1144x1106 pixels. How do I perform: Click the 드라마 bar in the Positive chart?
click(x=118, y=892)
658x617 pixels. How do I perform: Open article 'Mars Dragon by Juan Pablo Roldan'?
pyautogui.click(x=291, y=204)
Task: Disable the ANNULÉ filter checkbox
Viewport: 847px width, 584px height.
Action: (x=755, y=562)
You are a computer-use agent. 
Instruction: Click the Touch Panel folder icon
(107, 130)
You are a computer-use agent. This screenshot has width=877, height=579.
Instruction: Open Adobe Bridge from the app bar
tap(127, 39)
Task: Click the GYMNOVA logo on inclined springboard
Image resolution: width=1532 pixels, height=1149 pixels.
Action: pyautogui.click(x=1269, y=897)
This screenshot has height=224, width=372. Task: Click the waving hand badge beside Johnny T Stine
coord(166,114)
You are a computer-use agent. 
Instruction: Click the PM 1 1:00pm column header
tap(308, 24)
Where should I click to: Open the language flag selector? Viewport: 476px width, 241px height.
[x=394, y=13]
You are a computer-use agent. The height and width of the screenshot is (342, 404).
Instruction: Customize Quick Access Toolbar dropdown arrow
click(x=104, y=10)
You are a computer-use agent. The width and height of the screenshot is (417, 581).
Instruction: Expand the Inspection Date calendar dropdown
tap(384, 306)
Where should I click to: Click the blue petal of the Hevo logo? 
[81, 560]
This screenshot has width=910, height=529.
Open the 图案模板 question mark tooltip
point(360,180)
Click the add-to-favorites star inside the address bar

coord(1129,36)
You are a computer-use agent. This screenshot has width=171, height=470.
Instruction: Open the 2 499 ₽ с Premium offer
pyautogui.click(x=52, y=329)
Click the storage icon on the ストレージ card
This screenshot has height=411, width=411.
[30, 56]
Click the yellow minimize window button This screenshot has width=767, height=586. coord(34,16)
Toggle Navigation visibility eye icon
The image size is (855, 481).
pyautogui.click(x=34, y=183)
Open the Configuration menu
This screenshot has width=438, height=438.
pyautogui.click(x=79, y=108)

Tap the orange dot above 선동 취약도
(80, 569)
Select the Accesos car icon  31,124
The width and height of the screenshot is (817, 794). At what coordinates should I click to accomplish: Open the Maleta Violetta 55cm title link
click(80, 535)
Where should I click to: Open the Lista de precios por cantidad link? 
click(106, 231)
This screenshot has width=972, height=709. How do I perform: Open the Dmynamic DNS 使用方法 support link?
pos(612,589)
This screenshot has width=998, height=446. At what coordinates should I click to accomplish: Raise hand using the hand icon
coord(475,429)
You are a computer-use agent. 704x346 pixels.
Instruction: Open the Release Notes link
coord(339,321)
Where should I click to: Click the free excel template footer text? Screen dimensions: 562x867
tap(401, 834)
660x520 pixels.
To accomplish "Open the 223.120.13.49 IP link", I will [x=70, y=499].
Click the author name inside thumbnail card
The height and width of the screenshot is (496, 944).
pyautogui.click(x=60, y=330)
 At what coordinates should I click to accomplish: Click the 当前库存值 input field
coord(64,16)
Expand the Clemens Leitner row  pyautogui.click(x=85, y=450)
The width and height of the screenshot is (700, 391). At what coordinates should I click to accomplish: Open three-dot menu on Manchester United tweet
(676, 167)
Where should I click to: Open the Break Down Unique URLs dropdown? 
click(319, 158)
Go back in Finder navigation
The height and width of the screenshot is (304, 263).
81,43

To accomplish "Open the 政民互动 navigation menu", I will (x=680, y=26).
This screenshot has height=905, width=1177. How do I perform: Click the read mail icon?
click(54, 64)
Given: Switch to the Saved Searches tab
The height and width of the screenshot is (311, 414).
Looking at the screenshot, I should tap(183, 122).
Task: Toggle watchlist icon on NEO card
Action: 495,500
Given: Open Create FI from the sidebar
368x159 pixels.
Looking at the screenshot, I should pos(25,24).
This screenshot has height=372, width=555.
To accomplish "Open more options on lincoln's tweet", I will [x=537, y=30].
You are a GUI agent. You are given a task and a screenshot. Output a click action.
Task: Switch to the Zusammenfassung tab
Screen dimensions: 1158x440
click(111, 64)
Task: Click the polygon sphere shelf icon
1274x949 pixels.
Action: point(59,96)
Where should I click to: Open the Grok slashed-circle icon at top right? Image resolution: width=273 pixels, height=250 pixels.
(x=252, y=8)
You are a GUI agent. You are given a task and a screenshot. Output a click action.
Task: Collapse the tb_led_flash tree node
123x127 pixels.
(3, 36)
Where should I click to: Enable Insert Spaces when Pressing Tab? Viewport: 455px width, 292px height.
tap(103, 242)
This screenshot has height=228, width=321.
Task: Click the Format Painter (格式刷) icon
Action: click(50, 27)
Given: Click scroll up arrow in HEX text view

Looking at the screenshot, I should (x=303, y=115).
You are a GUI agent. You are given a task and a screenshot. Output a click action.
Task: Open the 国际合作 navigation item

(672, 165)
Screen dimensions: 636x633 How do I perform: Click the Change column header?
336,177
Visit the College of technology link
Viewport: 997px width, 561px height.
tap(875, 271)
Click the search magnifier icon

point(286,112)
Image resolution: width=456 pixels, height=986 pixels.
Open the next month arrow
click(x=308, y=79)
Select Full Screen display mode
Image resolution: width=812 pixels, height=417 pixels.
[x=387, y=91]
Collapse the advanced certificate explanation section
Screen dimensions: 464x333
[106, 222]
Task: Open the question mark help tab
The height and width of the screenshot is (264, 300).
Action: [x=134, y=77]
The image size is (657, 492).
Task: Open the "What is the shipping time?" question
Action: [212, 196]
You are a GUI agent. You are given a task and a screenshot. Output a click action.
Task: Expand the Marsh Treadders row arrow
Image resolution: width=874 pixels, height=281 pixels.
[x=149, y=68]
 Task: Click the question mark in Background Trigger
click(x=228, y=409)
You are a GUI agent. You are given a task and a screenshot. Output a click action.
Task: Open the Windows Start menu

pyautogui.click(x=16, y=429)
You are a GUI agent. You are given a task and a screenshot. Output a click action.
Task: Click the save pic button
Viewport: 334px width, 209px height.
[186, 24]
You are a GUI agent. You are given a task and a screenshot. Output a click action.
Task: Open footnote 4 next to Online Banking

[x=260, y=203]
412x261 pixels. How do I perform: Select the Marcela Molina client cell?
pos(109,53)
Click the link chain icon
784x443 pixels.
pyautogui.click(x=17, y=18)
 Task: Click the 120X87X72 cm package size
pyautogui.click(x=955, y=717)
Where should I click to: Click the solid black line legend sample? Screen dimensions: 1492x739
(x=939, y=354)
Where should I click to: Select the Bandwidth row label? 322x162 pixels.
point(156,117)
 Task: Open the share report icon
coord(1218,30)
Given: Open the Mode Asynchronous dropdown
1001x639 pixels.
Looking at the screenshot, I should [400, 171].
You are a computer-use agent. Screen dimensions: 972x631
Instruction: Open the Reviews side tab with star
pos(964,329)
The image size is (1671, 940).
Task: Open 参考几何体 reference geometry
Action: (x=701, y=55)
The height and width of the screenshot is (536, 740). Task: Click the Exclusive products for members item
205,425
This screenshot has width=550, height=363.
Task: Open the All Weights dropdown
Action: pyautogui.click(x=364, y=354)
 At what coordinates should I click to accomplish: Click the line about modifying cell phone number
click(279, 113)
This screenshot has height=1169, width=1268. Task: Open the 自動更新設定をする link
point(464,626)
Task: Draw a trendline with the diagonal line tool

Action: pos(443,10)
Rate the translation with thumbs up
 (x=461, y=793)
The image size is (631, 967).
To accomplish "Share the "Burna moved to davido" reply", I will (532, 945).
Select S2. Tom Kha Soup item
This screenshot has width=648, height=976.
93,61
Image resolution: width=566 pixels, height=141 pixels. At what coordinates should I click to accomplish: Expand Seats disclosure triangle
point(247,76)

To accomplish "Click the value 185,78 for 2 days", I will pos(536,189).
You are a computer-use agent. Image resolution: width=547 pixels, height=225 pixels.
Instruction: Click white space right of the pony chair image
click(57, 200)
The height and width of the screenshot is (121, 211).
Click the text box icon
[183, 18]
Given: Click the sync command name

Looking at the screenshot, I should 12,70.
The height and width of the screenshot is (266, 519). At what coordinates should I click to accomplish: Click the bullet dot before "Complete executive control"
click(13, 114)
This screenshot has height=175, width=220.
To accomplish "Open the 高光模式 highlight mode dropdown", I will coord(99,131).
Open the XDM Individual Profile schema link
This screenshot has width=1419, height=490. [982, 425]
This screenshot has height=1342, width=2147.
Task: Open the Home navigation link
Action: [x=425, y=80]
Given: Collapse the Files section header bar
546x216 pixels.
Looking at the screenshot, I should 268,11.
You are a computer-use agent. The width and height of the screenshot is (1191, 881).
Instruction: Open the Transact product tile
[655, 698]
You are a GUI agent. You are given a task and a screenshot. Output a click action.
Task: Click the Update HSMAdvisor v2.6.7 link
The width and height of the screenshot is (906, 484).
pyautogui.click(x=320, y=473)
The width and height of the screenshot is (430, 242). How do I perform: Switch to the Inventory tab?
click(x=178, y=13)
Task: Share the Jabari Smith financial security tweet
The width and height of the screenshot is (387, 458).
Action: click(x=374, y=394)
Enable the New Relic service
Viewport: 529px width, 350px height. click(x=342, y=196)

◆ Stated task
Can you reproduce the records from the line containing "658x617 pixels. How" through the line containing "tap(308, 24)", swapping "Instruction" for "Command" and leaving everything else as it is?

◆ Solution for this exercise
658x617 pixels. How do I perform: Open article 'Mars Dragon by Juan Pablo Roldan'?
pyautogui.click(x=291, y=204)
Task: Disable the ANNULÉ filter checkbox
Viewport: 847px width, 584px height.
Action: (x=755, y=562)
You are a computer-use agent. 
Command: Click the Touch Panel folder icon
(107, 130)
You are a computer-use agent. This screenshot has width=877, height=579.
Command: Open Adobe Bridge from the app bar
tap(127, 39)
Task: Click the GYMNOVA logo on inclined springboard
Image resolution: width=1532 pixels, height=1149 pixels.
Action: pyautogui.click(x=1269, y=897)
This screenshot has height=224, width=372. Task: Click the waving hand badge beside Johnny T Stine
coord(166,114)
You are a computer-use agent. 
Command: Click the PM 1 1:00pm column header
tap(308, 24)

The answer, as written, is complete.